La Deportiva Minera quiere seguir achuchando en la zona alta y para ello necesita prolongar el pleno de victorias en el Ángel Celdrán en lo que llevamos de 2026
Coliseo de gala. Sabe lo que se viene. Es consciente de la importancia que va a tener en el apasionante desenlace de temporada que se presenta. Todo pasa por él, con una incidencia que puede ser decisiva en la zona noble del Grupo IV de Segunda RFEF. La Deportiva Minera afronta este domingo, a partir de las 12:00h, la primera de las cuatro batallas restantes en casa en lo que queda de liga regular. El Atlético Antoniano será el rival al que tratar de batir este fin de semana, en un duelo que presentará un ambiente de cita grande, con la afición ya plenamente consciente de lo mucho que hay en juego.
La inercia del equipo continúa siendo envidiable, una de las admiradas en la zona delantera del grupo. Ocho victorias en las once jornadas de 2026 y dos triunfos consecutivos son claras muestras de la velocidad de crucero que hace ya tiempo cogió el cuadro del Llano del Beal. Esta gran dinámica, sustentada en cinco de cinco alegrías en casa, ha llevado a los de Checa a posicionarse en los primeros lugares de la tabla clasificatoria, con el liderato a tiro de dos puntos. Si se dan los resultados, incluso se podría finalizar la jornada en lo más alto. Eso ahora mismo es mucho decir, pues antes hay que volver a cuadrar un fin de semana para el recuerdo y superar a un rival que no pondrá las cosas ni mucho menos fáciles en su visita a tierras cartageneras.
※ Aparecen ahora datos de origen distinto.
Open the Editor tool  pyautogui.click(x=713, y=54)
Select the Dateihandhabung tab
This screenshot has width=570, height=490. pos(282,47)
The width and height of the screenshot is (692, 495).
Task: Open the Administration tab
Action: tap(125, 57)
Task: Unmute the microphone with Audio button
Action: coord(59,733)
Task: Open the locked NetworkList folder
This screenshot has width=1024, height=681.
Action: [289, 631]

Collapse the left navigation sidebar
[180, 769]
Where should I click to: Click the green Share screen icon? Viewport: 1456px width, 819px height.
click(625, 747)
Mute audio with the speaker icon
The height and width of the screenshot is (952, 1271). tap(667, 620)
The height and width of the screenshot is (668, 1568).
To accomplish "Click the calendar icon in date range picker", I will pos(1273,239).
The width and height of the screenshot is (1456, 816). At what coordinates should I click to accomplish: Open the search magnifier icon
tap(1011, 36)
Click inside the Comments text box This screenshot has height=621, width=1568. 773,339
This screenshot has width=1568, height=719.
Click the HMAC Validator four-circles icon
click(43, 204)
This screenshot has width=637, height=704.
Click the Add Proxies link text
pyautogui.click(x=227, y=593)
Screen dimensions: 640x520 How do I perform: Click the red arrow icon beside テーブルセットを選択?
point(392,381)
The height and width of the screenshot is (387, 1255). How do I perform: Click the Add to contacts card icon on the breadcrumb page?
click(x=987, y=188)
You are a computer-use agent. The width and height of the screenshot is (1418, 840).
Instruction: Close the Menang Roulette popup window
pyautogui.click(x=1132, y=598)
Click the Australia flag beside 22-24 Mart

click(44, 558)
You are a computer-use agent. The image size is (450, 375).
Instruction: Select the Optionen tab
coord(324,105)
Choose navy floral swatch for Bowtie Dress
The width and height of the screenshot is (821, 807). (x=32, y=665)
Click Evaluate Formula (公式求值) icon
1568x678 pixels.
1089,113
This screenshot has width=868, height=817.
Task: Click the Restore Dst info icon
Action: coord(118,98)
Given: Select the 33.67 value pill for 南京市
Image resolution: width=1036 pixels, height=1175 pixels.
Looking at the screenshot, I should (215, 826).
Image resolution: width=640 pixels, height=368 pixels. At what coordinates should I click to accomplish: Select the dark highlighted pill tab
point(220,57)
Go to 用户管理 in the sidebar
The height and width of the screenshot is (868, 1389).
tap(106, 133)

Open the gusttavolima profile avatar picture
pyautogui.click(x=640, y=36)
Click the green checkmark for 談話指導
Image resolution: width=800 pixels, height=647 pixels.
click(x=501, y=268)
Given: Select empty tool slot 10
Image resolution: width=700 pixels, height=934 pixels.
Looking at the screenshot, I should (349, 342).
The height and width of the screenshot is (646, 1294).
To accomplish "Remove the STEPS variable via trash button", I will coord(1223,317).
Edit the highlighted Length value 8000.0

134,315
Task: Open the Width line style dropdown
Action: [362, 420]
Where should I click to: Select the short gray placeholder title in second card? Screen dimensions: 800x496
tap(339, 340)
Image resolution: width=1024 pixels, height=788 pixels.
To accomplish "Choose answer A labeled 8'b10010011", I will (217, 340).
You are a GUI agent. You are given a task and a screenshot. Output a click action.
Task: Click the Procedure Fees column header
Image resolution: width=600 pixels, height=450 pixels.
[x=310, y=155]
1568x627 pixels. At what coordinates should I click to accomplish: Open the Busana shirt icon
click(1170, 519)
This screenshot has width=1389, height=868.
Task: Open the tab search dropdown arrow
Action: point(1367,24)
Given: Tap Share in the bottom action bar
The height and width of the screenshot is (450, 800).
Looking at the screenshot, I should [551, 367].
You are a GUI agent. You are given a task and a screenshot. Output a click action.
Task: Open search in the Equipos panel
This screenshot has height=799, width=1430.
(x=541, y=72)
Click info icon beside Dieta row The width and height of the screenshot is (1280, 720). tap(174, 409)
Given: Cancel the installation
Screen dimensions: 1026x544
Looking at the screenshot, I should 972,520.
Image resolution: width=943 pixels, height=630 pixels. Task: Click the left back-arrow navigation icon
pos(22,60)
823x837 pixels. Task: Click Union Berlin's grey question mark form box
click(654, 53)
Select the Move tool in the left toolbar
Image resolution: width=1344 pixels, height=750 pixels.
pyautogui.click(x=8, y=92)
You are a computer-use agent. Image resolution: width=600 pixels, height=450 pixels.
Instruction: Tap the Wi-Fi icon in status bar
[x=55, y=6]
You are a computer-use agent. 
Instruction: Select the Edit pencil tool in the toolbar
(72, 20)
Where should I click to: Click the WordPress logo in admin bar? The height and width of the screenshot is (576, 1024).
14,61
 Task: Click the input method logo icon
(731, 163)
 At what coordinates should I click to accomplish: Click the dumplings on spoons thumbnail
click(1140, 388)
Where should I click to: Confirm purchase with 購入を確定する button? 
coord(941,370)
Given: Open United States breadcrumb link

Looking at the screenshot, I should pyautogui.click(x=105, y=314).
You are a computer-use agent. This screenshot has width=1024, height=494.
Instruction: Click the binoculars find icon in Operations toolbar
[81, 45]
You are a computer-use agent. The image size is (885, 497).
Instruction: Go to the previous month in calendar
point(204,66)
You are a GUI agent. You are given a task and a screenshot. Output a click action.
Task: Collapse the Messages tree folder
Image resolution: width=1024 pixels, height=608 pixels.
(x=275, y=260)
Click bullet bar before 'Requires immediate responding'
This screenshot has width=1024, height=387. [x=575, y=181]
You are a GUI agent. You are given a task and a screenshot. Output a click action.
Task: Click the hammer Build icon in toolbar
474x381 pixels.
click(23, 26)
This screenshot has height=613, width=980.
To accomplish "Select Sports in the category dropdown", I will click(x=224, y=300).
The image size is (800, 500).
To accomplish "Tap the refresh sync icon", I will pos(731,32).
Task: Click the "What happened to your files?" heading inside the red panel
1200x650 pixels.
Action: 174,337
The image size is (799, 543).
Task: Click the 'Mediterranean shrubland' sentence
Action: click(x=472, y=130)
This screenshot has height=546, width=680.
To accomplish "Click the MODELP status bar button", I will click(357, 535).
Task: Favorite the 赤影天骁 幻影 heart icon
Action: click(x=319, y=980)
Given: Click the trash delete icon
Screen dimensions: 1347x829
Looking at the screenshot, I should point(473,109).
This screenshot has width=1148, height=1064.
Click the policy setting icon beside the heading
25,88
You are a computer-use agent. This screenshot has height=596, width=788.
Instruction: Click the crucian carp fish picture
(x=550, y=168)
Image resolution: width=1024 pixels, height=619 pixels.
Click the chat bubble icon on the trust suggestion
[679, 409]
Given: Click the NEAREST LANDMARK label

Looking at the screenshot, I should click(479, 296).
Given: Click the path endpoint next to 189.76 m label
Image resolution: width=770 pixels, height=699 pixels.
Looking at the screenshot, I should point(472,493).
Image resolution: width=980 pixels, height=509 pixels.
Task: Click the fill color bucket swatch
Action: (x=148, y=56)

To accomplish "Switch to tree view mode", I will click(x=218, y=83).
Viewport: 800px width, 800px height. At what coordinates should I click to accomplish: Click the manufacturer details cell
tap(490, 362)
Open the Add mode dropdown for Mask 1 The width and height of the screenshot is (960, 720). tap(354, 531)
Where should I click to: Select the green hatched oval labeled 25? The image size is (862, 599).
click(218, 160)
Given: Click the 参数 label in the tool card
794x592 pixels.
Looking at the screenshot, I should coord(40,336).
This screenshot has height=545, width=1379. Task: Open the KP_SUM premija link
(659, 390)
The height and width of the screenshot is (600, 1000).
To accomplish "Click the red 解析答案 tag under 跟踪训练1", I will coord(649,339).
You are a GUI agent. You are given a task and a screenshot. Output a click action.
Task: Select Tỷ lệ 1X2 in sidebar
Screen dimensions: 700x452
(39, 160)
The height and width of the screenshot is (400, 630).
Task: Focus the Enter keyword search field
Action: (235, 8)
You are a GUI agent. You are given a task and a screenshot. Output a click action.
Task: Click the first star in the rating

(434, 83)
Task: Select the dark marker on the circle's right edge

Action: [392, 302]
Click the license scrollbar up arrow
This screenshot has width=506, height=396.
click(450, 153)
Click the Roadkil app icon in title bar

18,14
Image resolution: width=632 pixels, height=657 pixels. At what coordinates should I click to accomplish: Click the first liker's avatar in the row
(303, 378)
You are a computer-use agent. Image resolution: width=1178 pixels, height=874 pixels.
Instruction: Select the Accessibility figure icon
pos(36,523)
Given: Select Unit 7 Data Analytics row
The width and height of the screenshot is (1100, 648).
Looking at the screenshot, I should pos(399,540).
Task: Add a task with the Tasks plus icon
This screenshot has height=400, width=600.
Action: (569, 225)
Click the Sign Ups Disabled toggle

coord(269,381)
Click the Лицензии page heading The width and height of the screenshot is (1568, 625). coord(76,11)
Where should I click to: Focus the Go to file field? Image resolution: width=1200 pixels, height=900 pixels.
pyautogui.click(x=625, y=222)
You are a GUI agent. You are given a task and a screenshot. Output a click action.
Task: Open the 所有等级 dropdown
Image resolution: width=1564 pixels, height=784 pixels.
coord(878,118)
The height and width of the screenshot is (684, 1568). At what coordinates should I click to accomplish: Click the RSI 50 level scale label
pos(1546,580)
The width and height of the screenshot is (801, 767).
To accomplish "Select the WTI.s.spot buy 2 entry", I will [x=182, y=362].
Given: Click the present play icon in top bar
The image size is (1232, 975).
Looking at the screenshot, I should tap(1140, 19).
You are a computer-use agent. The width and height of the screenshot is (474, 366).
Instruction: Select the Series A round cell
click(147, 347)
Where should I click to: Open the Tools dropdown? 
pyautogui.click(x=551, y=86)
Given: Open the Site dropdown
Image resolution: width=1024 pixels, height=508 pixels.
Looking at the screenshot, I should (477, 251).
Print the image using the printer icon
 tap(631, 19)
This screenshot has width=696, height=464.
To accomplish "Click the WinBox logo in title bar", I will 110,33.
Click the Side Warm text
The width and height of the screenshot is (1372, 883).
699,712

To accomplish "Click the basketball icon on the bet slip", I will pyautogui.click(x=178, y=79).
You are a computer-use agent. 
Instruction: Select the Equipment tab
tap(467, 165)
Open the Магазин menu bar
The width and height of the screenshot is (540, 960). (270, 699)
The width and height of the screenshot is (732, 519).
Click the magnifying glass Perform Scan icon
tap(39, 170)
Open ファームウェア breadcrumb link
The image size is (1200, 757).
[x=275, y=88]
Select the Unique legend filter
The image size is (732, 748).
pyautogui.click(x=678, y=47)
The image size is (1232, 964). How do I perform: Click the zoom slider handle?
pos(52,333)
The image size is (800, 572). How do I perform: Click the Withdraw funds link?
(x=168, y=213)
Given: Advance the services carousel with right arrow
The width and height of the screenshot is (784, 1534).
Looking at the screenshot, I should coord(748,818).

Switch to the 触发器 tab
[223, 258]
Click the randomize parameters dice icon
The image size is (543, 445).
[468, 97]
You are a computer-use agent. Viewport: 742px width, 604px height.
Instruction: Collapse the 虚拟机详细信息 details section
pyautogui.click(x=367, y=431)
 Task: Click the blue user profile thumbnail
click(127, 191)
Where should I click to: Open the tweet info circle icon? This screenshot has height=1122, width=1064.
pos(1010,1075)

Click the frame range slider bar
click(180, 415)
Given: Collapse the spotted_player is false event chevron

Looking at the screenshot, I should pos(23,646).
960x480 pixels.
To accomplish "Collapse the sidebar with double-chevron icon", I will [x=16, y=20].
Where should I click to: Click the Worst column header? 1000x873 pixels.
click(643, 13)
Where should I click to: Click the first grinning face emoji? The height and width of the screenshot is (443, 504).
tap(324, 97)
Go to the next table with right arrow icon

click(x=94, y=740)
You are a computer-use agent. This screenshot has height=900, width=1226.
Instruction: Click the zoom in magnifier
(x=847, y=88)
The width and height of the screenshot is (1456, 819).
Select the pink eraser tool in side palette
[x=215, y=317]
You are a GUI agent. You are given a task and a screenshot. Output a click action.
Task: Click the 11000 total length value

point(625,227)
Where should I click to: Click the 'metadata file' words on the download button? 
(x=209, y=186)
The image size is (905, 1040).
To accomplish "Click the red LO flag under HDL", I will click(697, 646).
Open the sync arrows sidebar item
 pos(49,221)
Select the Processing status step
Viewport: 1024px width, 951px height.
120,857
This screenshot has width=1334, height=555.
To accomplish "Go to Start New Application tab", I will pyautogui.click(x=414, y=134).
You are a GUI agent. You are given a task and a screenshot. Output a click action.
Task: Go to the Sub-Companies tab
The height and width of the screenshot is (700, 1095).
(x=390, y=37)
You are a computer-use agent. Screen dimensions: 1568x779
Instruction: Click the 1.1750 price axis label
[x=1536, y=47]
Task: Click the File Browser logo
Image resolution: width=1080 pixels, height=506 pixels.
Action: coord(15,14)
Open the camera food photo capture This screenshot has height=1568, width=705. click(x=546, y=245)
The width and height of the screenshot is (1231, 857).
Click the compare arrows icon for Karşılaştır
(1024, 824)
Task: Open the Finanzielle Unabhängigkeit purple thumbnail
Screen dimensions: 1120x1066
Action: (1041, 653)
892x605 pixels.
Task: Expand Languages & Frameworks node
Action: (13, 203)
El Atlético Antoniano, aunque pueda parecer en tierra de nadie, visita el Coliseo Ángel Celdrán con la intención de sumar un triunfo que le dejaría media salvación hecha. Los de Lebrija ocupan la décima plaza, con tres puntos de ventaja sobre el playout y cinco con respecto a la zona de descenso. Con 21 puntos en juego, sumar de tres nuevamente para el equipo rojiblanco significaría tocar con la punta de los dedos una permanencia para la que vienen remando durante toda la campaña.
El equipo de Lolo Rosano quiere dejar atrás definitivamente los fantasmas de la zona roja de la tabla clasificatoria, avivados por un inicio de año con numerosas curvas en el camino. Son tan sólo tres los triunfos que ha logrado el Atlético Antoniano en 2026, el último de ellos el pasado fin de semana ante el Almería B para cortar una racha de seis partidos sin vencer. No obstante, cabe destacar que dos de esas tres victorias han sido ante UCAM Murcia y Xerez CD, dos equipos situados en zona de playoff, lo que demuestra el poderío que puede presentar el conjunto lebrijano.
El grupo no entiende de partidos ´asequibles´, cualquier contienda es una disputa sin cuartel durante noventa minutos. Hasta el que menos parece jugarse compite de tú a tú y te puede dar el día. Ya lo demostró el Atlético Malagueño cuando casi se lleva los puntos del Coliseo Ángel Celdrán hace dos semanas. Un mínimo despiste en una categoría tan igualada penaliza mucho. Puede costar realmente caro. La Minera, plenamente consciente de ello tras el sufrido triunfo ante el filial malaguista, pondrá los cinco sentidos en sacar la victoria ante un Atlético Antoniano que ya demostró también de lo que es capaz en el partido de ida, cuando venció por 1-0 a la escuadra de Checa.
Aquí nadie regala nada. no se ha hecho durante toda la campaña, menos se va a hacer ahora en el tramo decisivo de la misma. Cada uno vende muy cara su piel y un tropiezo a estas alturas puede cambiar por completo el panorama. Que haya siete equipos en cuatro puntos habla de lo igualado y encarnizado que va a ser el duelo en la zona alta de la tabla clasificatoria. Que esa parte noble esté copada de equipos históricos de capitales de provincia da un valor enorme a lo que está haciendo este año la Deportiva Minera. Es como tener a una lancha en medio de un océano hecho para trasatlánticos de primera clase. Tan bonito es el fútbol que ahí está el cuadro rojillo, con su gente bien cerca remando como si no hubiera un mañana para llevar a lo más alto al equipo de sus amores. Ahora más que nunca, ahora con el objetivo más ambicioso de la historia, ahora viviendo un sueño en El Llano del Beal, ¡Vamos Minera!